Hoeffding's Lemma

Sneiderman, Robby

Concentration Probability

Hoeffding's Lemma

The MGF bound that powers Hoeffding's inequality: a centered random variable on [a,b] has sub-Gaussian moment generating function with parameter (b-a)^2/4.

CoreTier 1StableSupporting~30 min

Prerequisites

Concentration Inequalities Moment Generating Functions Chernoff Bounds Expectation Variance Covariance Moments

Prereq Map

Why This Matters

Hoeffding's inequality appears in the sample-complexity bound of every finite-class PAC argument on this site, and it is a one-line corollary of a single MGF estimate: Hoeffding's lemma. The lemma is the deeper result. It says that any zero-mean random variable supported on $[a, b]$ has a sub-Gaussian moment generating function with explicit parameter $(b - a)^2 / 4$ , and the proof exposes exactly which two facts do the work — the convexity of $e^{\lambda x}$ and the curvature bound on a specific log-sum-exp function.

Once you internalize the lemma, every bounded-variable concentration statement on the site reduces to:

write down the MGF bound from Hoeffding's lemma,
multiply across independent (or martingale) summands,
run the Chernoff method and optimize.

The bound $\frac{(b-a)^2}{8}$ in the exponent is not folklore.

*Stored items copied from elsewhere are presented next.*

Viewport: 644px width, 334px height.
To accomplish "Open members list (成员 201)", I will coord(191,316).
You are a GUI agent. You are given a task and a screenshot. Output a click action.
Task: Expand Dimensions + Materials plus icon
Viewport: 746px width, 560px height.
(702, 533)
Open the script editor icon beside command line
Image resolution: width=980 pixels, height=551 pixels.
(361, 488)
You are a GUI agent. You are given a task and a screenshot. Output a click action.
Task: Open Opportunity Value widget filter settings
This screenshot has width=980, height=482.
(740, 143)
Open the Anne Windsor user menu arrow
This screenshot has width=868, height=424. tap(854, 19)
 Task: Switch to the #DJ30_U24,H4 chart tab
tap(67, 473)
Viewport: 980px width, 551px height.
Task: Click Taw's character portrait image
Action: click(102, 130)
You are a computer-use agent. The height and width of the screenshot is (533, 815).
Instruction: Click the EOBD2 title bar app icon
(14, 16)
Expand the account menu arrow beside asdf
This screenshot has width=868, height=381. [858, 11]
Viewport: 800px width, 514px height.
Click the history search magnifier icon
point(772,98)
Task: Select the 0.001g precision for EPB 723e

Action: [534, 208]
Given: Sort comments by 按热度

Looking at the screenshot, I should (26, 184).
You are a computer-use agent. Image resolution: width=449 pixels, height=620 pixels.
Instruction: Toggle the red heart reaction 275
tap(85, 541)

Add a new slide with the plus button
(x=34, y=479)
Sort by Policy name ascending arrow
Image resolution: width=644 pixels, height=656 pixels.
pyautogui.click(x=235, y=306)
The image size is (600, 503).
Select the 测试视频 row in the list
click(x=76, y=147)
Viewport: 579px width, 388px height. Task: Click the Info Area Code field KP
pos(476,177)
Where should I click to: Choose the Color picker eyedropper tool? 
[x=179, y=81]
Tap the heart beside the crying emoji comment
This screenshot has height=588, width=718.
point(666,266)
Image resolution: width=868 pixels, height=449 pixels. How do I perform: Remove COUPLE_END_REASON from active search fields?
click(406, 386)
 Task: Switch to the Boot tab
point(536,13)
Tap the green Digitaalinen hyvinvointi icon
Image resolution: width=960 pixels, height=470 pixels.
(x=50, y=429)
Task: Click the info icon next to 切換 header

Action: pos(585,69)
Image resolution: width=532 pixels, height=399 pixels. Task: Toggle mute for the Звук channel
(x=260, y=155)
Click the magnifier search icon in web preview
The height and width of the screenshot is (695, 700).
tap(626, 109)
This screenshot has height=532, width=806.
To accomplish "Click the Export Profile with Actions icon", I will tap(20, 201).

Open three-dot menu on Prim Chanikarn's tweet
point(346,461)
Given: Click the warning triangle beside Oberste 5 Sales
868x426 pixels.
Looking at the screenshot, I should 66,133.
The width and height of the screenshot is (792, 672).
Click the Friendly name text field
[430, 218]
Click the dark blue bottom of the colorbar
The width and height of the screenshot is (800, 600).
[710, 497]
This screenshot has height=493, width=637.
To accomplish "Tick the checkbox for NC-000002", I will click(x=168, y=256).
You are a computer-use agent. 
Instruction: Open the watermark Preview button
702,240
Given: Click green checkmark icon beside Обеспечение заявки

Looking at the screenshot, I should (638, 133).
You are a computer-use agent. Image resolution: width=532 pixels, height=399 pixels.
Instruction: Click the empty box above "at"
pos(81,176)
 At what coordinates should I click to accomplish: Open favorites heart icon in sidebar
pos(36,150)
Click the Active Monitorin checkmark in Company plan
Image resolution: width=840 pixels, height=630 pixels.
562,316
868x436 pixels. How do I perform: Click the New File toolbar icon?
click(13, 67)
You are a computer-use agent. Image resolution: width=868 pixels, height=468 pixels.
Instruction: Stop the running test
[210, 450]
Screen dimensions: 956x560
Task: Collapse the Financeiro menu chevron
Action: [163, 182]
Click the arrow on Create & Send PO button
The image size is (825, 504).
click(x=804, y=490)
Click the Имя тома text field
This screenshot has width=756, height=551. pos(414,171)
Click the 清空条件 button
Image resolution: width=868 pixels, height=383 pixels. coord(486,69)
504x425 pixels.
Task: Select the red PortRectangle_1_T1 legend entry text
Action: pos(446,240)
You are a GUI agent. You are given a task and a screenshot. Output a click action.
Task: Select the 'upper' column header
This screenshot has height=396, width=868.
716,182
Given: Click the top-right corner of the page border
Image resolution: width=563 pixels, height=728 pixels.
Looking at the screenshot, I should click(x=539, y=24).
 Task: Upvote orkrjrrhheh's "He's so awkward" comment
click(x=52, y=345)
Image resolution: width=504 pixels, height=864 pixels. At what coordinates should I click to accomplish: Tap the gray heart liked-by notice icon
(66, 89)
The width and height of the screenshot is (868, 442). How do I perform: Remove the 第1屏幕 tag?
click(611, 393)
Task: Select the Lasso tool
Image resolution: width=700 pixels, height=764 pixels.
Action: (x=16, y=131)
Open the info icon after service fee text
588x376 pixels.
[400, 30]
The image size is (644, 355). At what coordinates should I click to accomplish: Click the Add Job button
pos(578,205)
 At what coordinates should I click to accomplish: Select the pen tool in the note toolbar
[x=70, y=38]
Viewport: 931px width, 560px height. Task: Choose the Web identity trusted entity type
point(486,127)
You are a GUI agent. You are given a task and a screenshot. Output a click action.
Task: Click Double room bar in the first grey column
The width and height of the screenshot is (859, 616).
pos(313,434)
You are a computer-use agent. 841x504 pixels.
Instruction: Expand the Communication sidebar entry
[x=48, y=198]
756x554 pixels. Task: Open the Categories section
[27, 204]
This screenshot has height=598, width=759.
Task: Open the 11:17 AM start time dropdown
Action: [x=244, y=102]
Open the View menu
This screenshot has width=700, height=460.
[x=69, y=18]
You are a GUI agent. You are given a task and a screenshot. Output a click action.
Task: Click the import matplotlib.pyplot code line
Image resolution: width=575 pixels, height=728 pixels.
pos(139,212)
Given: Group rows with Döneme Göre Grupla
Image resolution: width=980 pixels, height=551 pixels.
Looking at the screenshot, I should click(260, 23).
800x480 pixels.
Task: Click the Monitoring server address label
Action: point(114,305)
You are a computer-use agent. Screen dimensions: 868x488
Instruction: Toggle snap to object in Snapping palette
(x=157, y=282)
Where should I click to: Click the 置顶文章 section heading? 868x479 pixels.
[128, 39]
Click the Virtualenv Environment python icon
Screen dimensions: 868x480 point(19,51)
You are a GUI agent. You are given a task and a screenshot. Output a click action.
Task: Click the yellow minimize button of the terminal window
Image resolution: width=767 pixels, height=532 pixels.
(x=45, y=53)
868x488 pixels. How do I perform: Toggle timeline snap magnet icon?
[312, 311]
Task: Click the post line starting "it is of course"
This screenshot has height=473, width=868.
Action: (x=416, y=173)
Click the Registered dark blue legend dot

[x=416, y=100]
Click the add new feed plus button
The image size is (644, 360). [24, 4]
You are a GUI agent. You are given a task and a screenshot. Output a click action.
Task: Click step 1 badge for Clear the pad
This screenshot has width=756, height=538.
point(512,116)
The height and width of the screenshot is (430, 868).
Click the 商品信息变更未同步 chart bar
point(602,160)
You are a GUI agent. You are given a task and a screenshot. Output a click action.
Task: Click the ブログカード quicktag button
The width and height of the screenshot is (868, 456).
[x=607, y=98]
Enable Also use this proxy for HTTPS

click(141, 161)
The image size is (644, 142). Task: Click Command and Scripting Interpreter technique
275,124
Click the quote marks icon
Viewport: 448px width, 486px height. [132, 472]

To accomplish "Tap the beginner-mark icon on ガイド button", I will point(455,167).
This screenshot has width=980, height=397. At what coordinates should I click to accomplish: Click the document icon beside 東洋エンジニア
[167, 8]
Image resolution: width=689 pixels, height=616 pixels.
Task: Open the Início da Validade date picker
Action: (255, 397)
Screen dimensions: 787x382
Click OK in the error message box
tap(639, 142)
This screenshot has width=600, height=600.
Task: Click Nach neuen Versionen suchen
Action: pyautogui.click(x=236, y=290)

It is the exact best constant achievable from convexity plus a second-derivative bound of $1/4$ , and tracking where that $1/4$ comes from is what makes the proof rememberable.

Quick Version

For a centered random variable $X \in [a, b]$ almost surely,

$\mathbb{E}[e^{\lambda X}] \leq \exp\!\left(\frac{\lambda^2 (b-a)^2}{8}\right) \quad \text{for all } \lambda \in \mathbb{R}.$

In sub-Gaussian language: $X - \mathbb{E}[X]$ is sub-Gaussian with proxy variance $(b-a)^2/4$ . The constant $1/8$ is sharp in this convexity-based proof; the $1/4$ in the proxy variance is the maximum of $p(1-p)$ over $p \in [0,1]$ , and it appears as the Bernoulli $(1/2)$ worst case.

Mental Model

Three observations make the proof natural rather than mysterious.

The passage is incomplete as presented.